Inspirar amor es para ellas una tontería; asustar a la gente es una alegría. Tal vez a
orillas del Neva visteis a semejantes damas. Observé a otras caprichosas que, entre
los obedientes admiradores, escuchaban orgullosas e indiferentes los suspiros
apasionados y las alabanzas. Ellas asustaban al tímido amor con dura conducta y
luego sabían atraerlo de nuevo, aunque no fuera más que por compasión. Por lo
menos, al joven amante, en su ciega credulidad, parecíale que el son de la voz era en
ocasiones más dulce, y entonces corría tras la linda frívola.
Pero a vosotras, coquetas de profesión, yo os quiero aunque esto sea un pecado.
Las sonrisas, las caricias, las prodigáis a todos, en todos fijáis amables miradas, y a
quien no crea las palabras le aseguráis un beso; quien os quiere es libre y triunfa.
Antes también yo me ponía contento con una mirada de vuestros ojos; ahora os
respeto. Enfermo por la fría experiencia, yo mismo estoy dispuesto a ayudaros, pero
como por dos y duermo toda la noche.
¿De qué es culpable Tatiana? ¿Acaso porque con inocente sencillez no ve el
engaño? ¿Acaso porque ama aún sin artificios, obediente a la inclinación de sus
sentimientos, porque es tan crédula, porque fue dotada por el cielo de revoltosa
imaginación, cerebro y voluntad firmes, corazón sensible e inflamable? ¿Es posible
que no le perdonéis la ligereza de sus pasiones? ¡Oh jóvenes! Vosotras, que amasteis
sin el permiso de vuestros padres y guardasteis vuestro sensible corazón para las
tiernas sensaciones, la alegría, la dulce indolencia; vosotras, que arrancasteis a
escondidas el lacre de la carta secreta del amante, o que tímidamente entregasteis en
manos osadas el bucle sagrado, o hasta aceptasteis, todas llorosas con inquietud en la
sangre, un beso tembloroso de amor en el momento de la despedida amarga. No
critiquéis con dureza a mi bella Tatiana, no repitáis con indiferencia la decisión de los
jueces afectados. En cuanto a vosotras, jóvenes sin tacha, a quienes hay asusta tanto
como el invierno la conversación del vicio, os aconsejo lo mismo. ¿Quién sabe? Tal
vez también os consumiréis de tristeza fogosa, y mañana el frívolo rumoreo añadirá
al héroe de moda una nueva conquista de amor.
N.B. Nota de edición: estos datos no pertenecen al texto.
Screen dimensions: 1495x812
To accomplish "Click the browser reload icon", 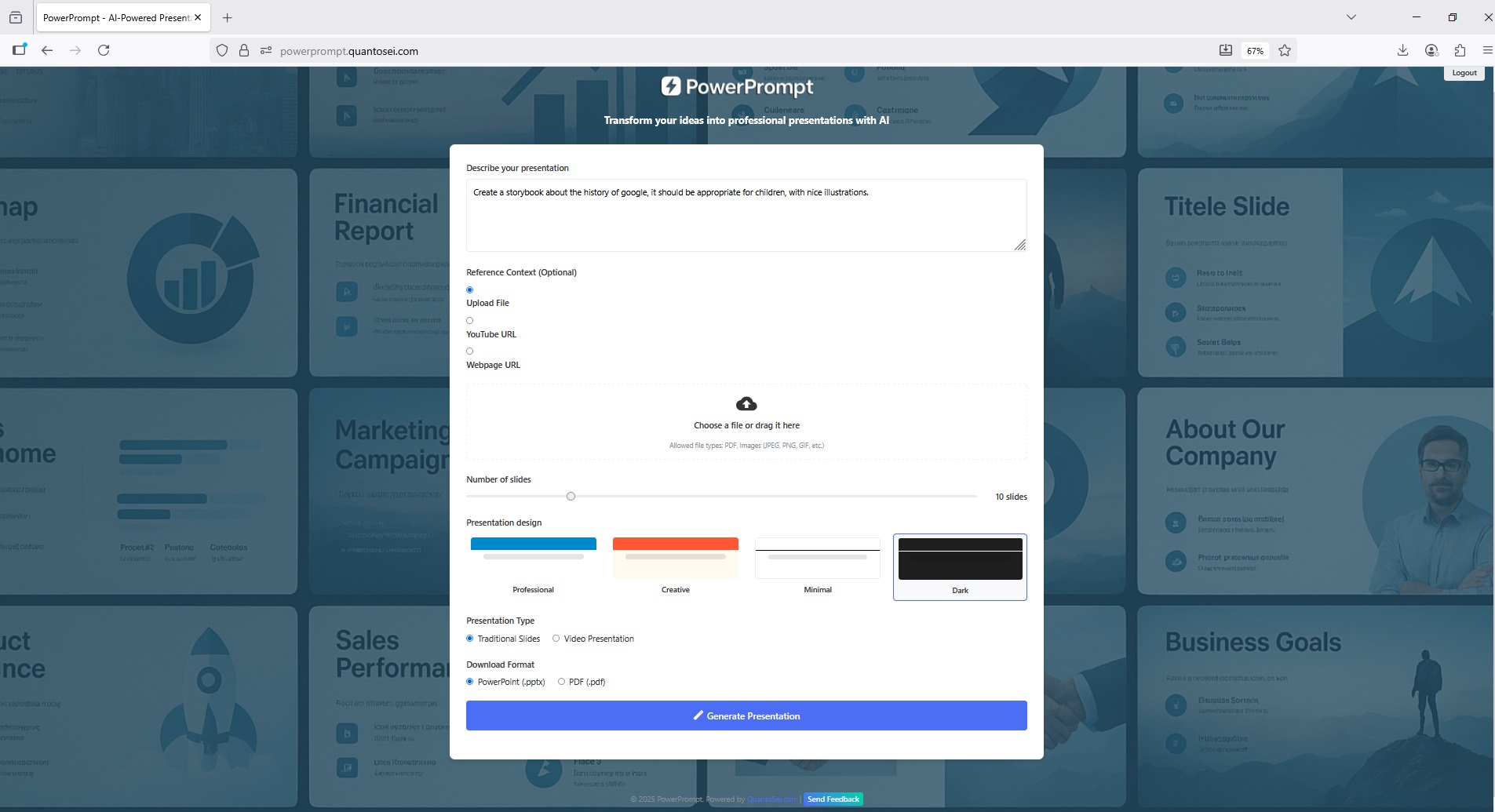I will pos(104,50).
La coqueta razona con sangre fría: Tatiana quiere de verdad y se entrega al amor
como una niña dócil. No se dice: «Lo aplazaré, así tendrá más valor mi amor y podré
atraerlo con más seguridad a mis redes; primero picaré su vanidad con esperanzas,
después le torturaré el corazón con irresoluciones, más tarde le avivaré con celos; si
no, el astuto cautivo, cansado de gozar, estará deseando soltar las cadenas». Preveo
todavía una dificultad: sin duda alguna, tendré que traducir la carta de Tatiana para
salvar el honor de mi patria. Ella sabía mal el ruso, no leía nuestras revistas y hablaba
con dificultad su lengua natal; por eso escribía en francés. ¡Qué se va a hacer! Os
digo nuevamente que hasta hoy día el amor de una dama no se confiesa en ruso;
nuestro orgulloso idioma no se presta a la prosa corriente. Observaréis, cerebros
serios, que para el farfulleo ajeno hemos despreciado mucho el tesoro de nuestra
lengua natal; nos gustan las obras de las musas extranjeras y no leemos nuestros
libros. Pero ¿en dónde están? Dádnoslos. Los sonidos del Norte acarician
naturalmente mi oído, acostumbrado a ellos; mi espíritu eslavo los ama; con su
música se calman las torturas de mi corazón. Pero el poeta sólo aprecia los sonidos.
¿Dónde, pues, encontraremos las primeras nociones y las primeras ideas? ¿Dónde
verificaremos el destino del mundo? Ni en las salvajes traducciones ni en las
creaciones retrasadas, en las que la inteligencia y el espíritu ruso repiten lo que ya se
sabe y mienten por dos. Nuestros poetas, o traducen, o se callan. Un periódico está
lleno de alabanzas empalagosas, el otro de críticas mezquinas, todos dan ganas de
bostezar y casi traen sueño. ¡Bueno es el Selicon ruso!